Skeletal muscle has the ability to regenerate, in response to disease or injury, through the activation of muscle stem cells and their subsequent differentiation into myofibers. This process is controlled by a hierarchy of just a few transcription factors. The role of the MEF2 transcription factor family in skeletal muscle regeneration has not been studied. We performed RNAi‐mediated knockdown of MEF2A in C2C12 cells, an established line of proliferating myoblasts isolated from injured muscle. Unlike developmental myogenesis, MEF2A is the first MEF2 factor expressed in this model. Knockdown of MEF2A in myoblasts resulted in markedly impaired differentiation.
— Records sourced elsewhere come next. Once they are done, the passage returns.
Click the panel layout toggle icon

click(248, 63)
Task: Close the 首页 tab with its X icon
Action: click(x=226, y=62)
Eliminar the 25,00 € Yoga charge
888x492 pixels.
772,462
Given the source of C2C12 myoblasts we investigated the potential function of MEF2A in regenerative myogenesis in vivo . Cardiotoxin‐induced muscle injury in MEF2A knockout mice resulted in widespread necrosis and reduced myofiber cross‐sectional area indicating defective regeneration. Mechanistically, microarray analysis revealed a downregulation of more than 40 microRNAs (miRNAs); all of which are located in a large miRNA gene cluster. These miRNAs are not related to any of the well‐characterized skeletal muscle‐specific miRNAs. We demonstrate that a single, upstream promoter is bound and activated by MEF2A, suggesting its ability to regulate the entire miRNA domain. Furthermore, miRNA target gene prediction analysis revealed that a cohort of these miRNAs targets inhibitors of Wnt signaling, a key pathway promoting skeletal muscle regeneration. Consistent with the miRNA downregulation these Wnt inhibitors are massively upregulated in injured MEF2A‐deficient muscle. Thus, miRNA‐mediated modulation of Wnt signaling by MEF2A is a requisite step for proper muscle regeneration. Supported by NIH grant HL73304 to FJN.